Given $g=\begin{pmatrix}a & b \\ 0 & 1\end{pmatrix}$ one must prove that $gH=Hg$ (introducing an additional symbol $g'$ is wrong). Your question correctly describes the general format of matrices in the sets $gH$ and $Hg$, so I'll work with that.
Consider $M$ in $gH$, and so there exist $t$ such that
$$M = \begin{pmatrix}a & at+b \\ 0 & 1 \end{pmatrix} \in gH
$$
For $M$ to be in $H g$, one must find $t'$ so that
$$M = \begin{pmatrix}a & b+t' \\ 0 & 1 \end{pmatrix} \in Hg
$$
Three of the matrix entries are already equal, so we must simply find $t'$ so that 
$$at+b = b+t'
$$
That equation is easily solved: $t'=at$, which proves that $M \in Hg$.
The reverse inclusion $Hg \subset gH$ is proved similarly.

However, despite the definition of a normal subgroup $H < G$ being 


*

*"every left coset of $H$ is a right coset of $H$"


and despite the utility of that definition in applying normality, for purposes of proving normality it is almost always easier  to work from the equivalent statement 


*

*"$gHg^{-1}=H$ for every $g \in G$"


or even easier


*

*"$g H g^{-1} \subset H$ for every $g \in G$"

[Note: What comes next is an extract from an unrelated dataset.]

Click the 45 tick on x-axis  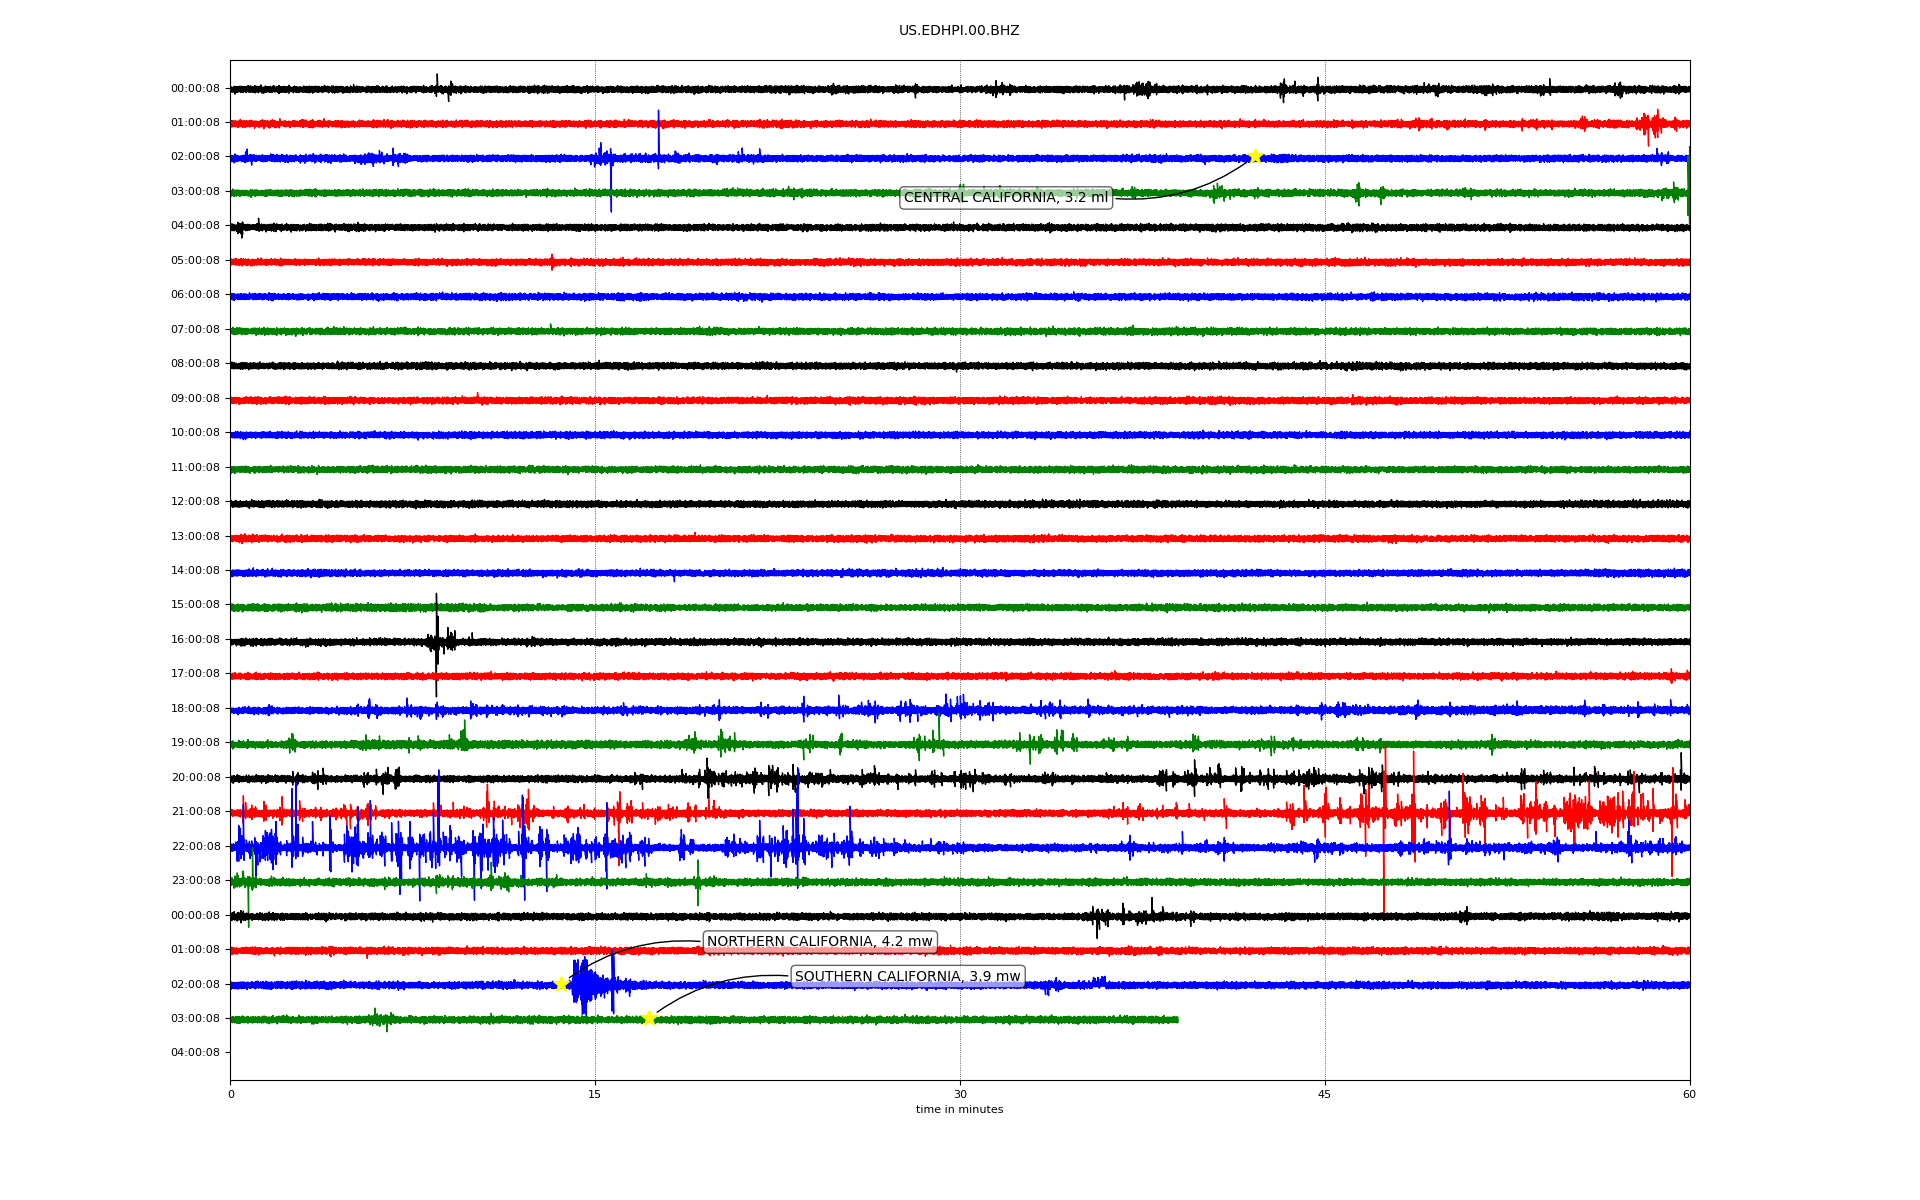click(1324, 1094)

So, given $g = \begin{pmatrix}a & b \\ 0 & 1 \end{pmatrix}$ and $h = \begin{pmatrix} 1 & t \\ 0 & 1 \end{pmatrix}$, I simply do a calculation
$$g h g^{-1} = \begin{pmatrix}a & b \\ 0 & 1 \end{pmatrix}\begin{pmatrix} 1 & t \\ 0 & 1 \end{pmatrix}\begin{pmatrix}a^{-1} & -b/a \\ 0 & 1 \end{pmatrix} = \begin{pmatrix} a & at+b \\ 0 & 1 \end{pmatrix} \begin{pmatrix} a^{-1} & -b/a \\ 0 & 1\end{pmatrix} = \begin{pmatrix} 1 & at \\ 0 & 1\end{pmatrix}
$$
And this is obviously in $H$, by setting $t'=at$.